AI/Automation

Research-First Skill

Claude Code skill that forces agents to find existing tools, libraries, and templates before reinventing the wheel.

  • Claude Code
  • Markdown
  • Agent Skills

Problem

Coding agents default to writing code. Ask one to “build a CSV diff tool” and it generates 300 lines of Python before it checks whether csvdiff, daff, or a dozen pandas one-liners already do the job. You maintain those 300 lines, you debug them, and you spend the time you wanted for the part nobody has solved yet.

What I Built

Research-First is a Claude Code skill that injects a research step before any “build” action.

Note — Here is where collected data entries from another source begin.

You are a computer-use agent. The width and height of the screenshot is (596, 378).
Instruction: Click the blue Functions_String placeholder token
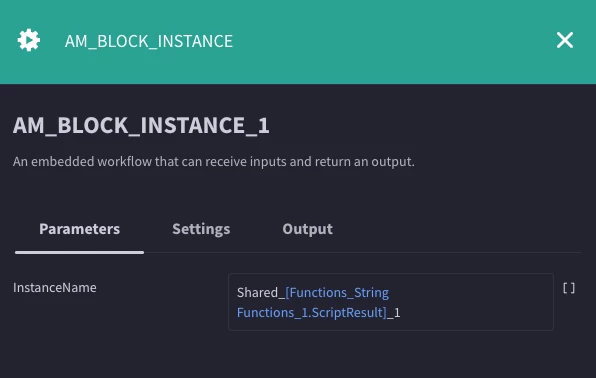coord(337,293)
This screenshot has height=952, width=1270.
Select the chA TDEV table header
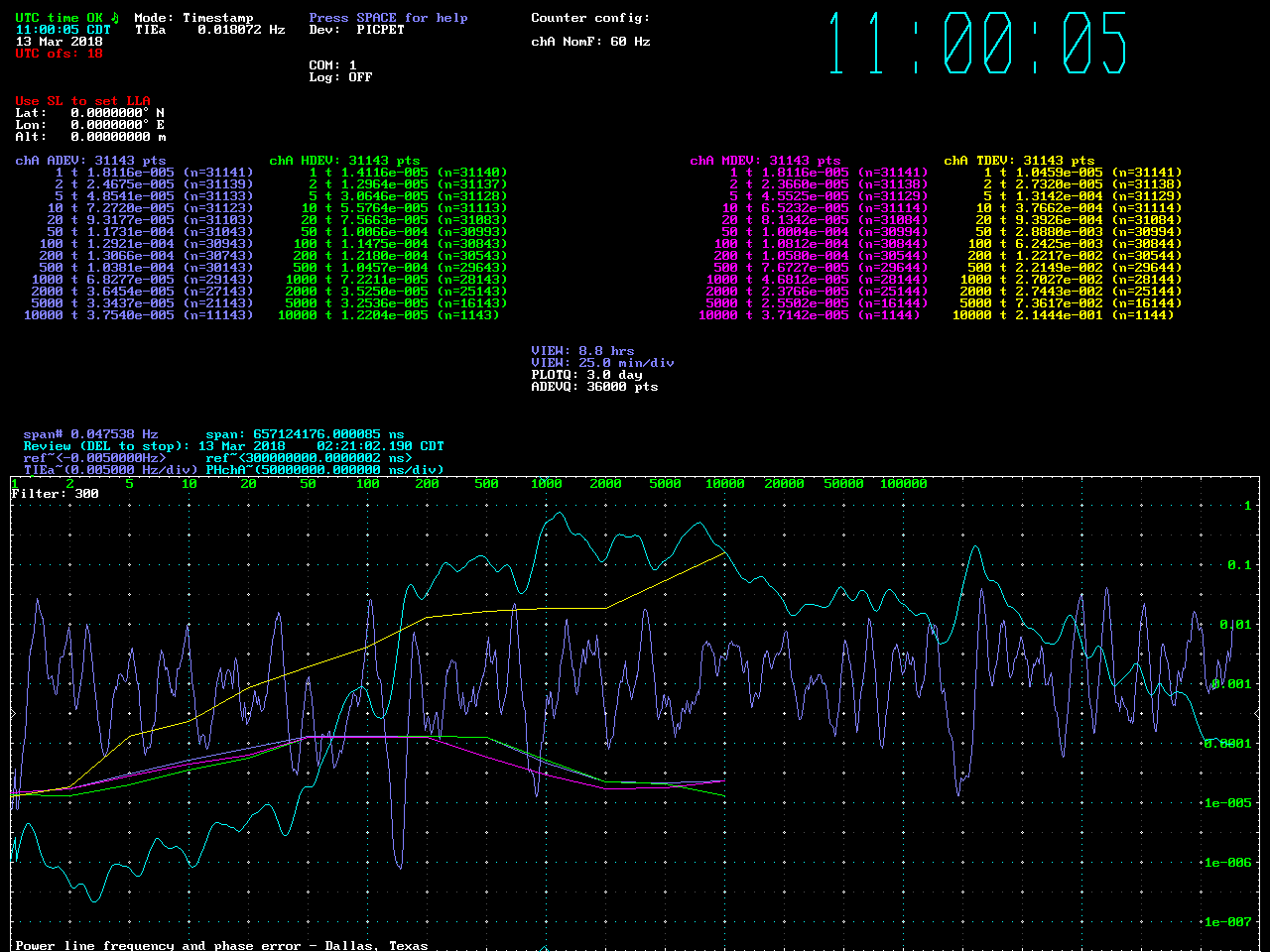pos(1019,161)
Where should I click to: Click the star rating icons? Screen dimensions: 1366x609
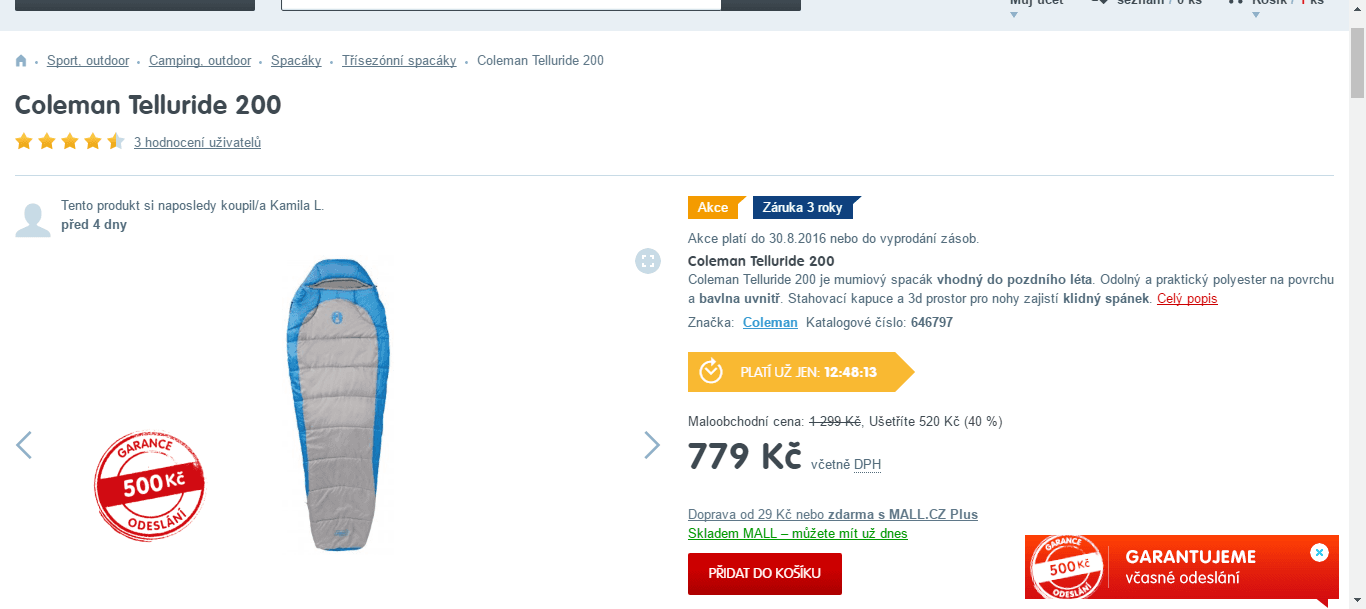(x=70, y=142)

When the user asks the agent to create, implement, set up, or automate something, the skill triggers a short discovery pass: search GitHub topics, check npm/PyPI, look for existing MCPs and Claude skills, scan for relevant templates and datasets. The agent reports what already exists, then proposes a path with a stated reason: adopt the tool, fork it, or build from scratch.

Integration

The skill ports across coding agents. I authored it as a Claude Code skill (Markdown + frontmatter), and the same prompt shape works in Codex, Gemini CLI, and any agent that reads skill-like instruction sets. Triggers cover the verbs that precede a from-scratch build: “build me a”, “I want to create”, “add X to my project”, “is there a library for”, “set up Y”, “write a report/template/strategy/PRD”.

Outcome

My agent sessions produce fewer from-scratch builds. The agent now searches for an existing solution and writes net-new code only when it can state why the existing options fall short. Even when I keep the generated code, I walk away with a curated map of the tools, libraries, and templates that already cover the problem.